## DOCUMENT EXCERPT

+ + + + + + +

[FF] Cohort 1 & 2 ApplicationRateLimiter to labkit migration flags rollout
<!--IssueSummary start-->
<details>
<summary>
Everyone can contribute. [Help move this issue forward](https://handbook.gitlab.com/handbook/marketing/developer-relations/contributor-success/community-contributors-workflows/#contributor-links) while earning points, leveling up and collecting rewards.
</summary>
- [Label this issue](https://contributors.gitlab.com/manage-issue?action=label&projectId=278964&issueIid=598560)
</details>
<!--IssueSummary end-->
## Summary
This issue tracks the rollout of 10 ops feature flags (5 keys × 2 flags) introduced in !233816, which routes a first cohort of `ApplicationRateLimiter` keys through `Labkit::RateLimit::Limiter`. The five rate-limit keys covered are `pipelines_create`, `notes_create`, `search_rate_limit`, `users_get_by_id`, and `user_sign_in`.

+ + + + + + +

Entries for locating words and elements
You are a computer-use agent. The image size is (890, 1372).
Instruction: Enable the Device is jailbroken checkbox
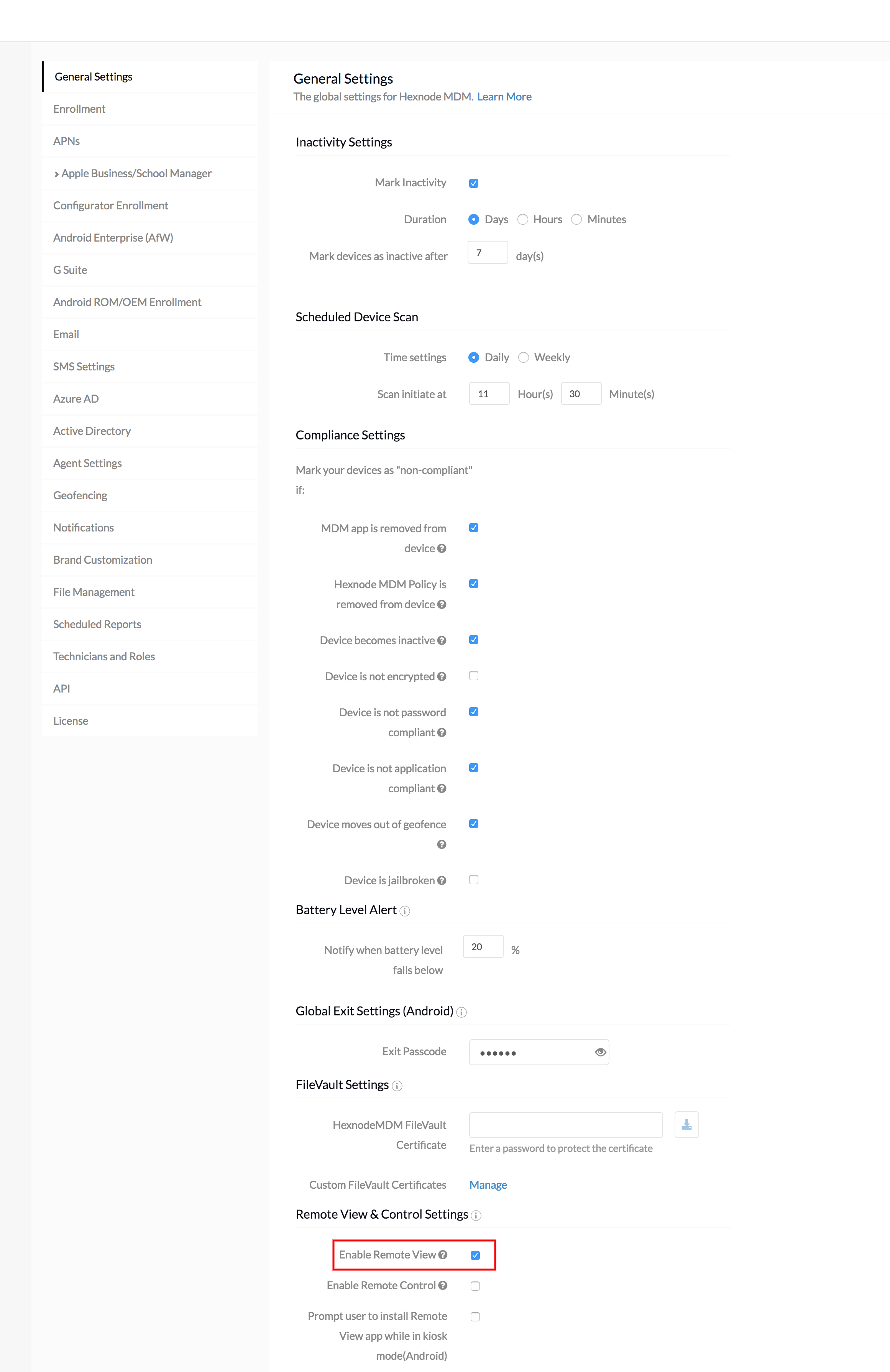click(473, 880)
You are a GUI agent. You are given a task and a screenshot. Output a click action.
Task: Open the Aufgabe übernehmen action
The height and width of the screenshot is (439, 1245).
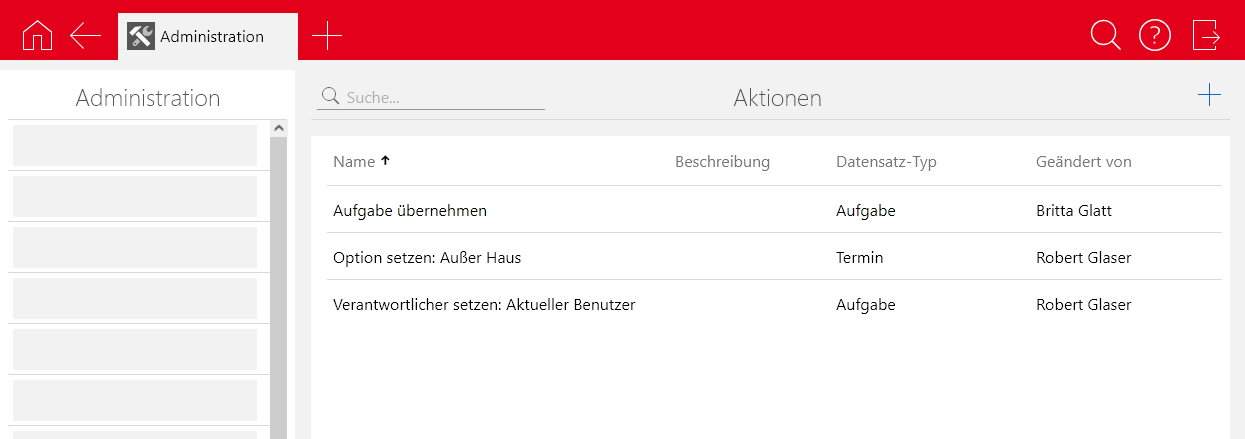(x=410, y=211)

+ + + + + + +

## INSTRUCTIONS FOR THE TASK
Answer the following questions using the feature flag rollout issue.
(a) What does the issue summary box state that everyone can do?
(b) How many ops feature flags does the rollout cover?
(c) Through which class are the `ApplicationRateLimiter` keys routed?
The entries are separate material and have no connection to the feature flag rollout issue.

## RESPONSE TO THIS EXERCISE
(a) Everyone can contribute.
(b) Ten (5 keys × 2 flags).
(c) `Labkit::RateLimit::Limiter`.